** What is required **
Could you set down only the lines from the one including "Instruction: Click the 更换形象 avatar icon" to the end of the records below, inclusive and exact, leaving pictures out?

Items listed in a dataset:
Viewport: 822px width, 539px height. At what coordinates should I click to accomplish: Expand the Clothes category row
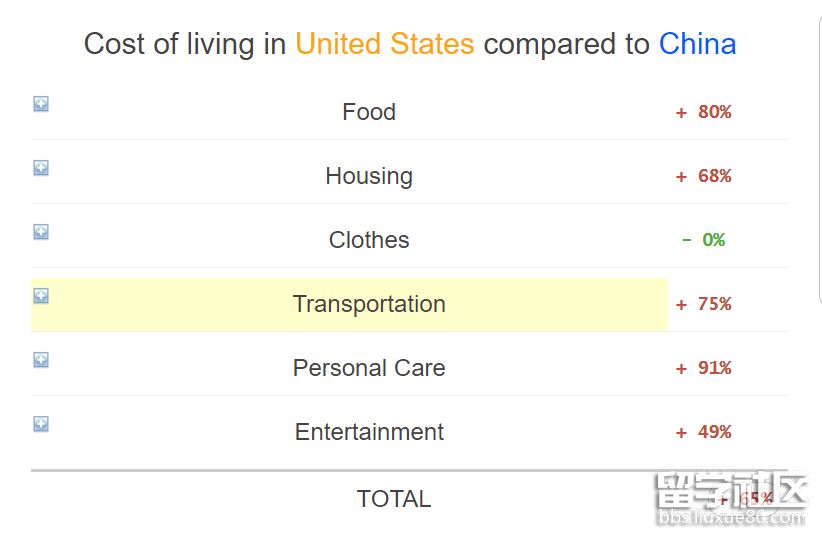click(x=41, y=232)
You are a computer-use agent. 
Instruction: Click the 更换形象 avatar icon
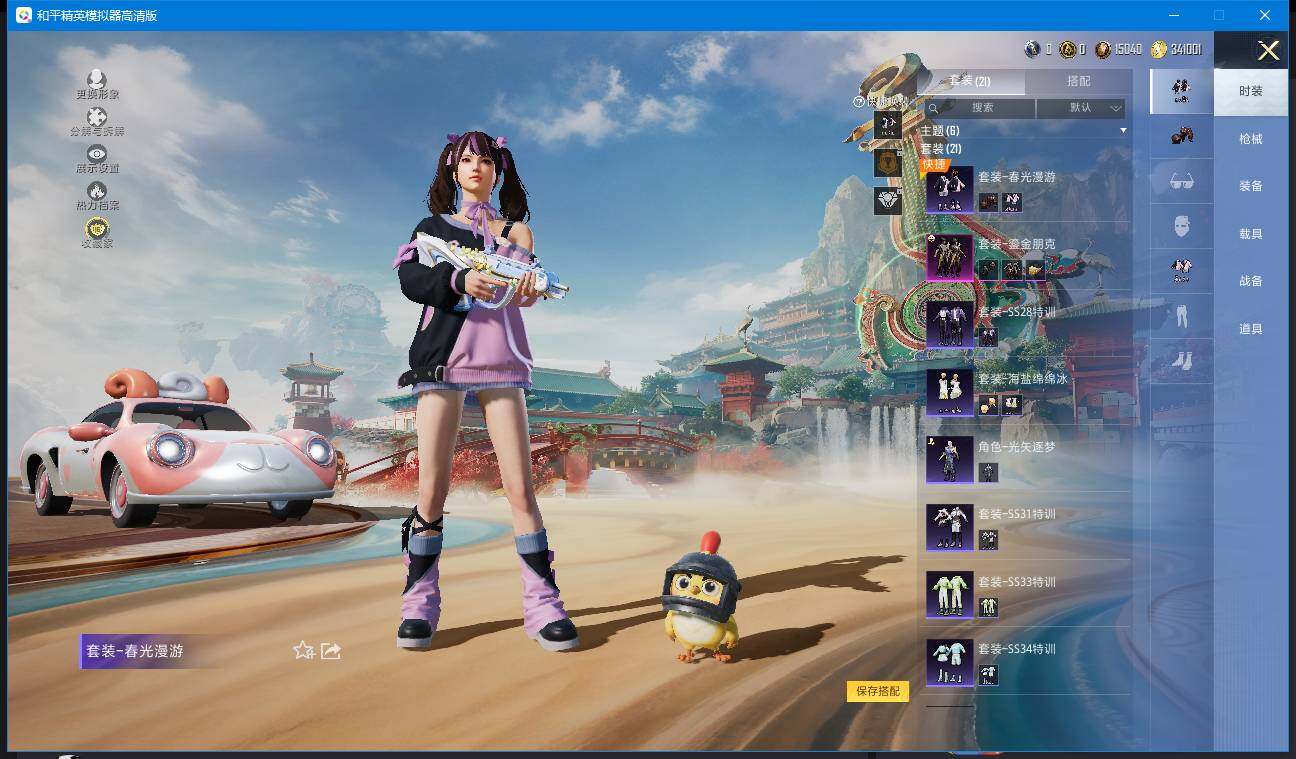click(97, 80)
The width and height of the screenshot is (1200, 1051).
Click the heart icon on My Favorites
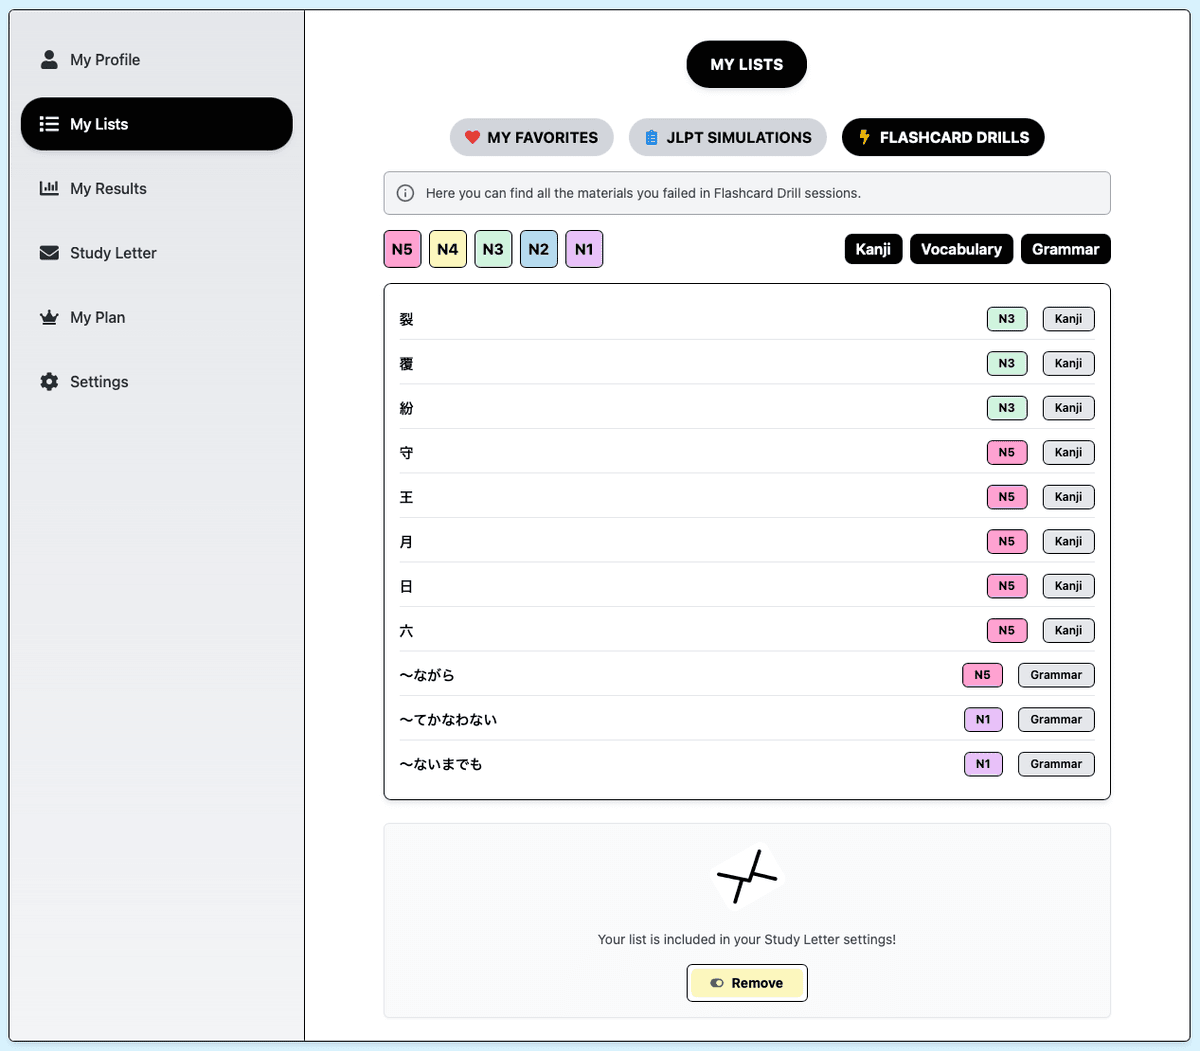point(472,137)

** Response below **
Instruction: Click the 更换形象 avatar icon
click(97, 80)
The width and height of the screenshot is (1200, 1051).
Click the heart icon on My Favorites
point(472,137)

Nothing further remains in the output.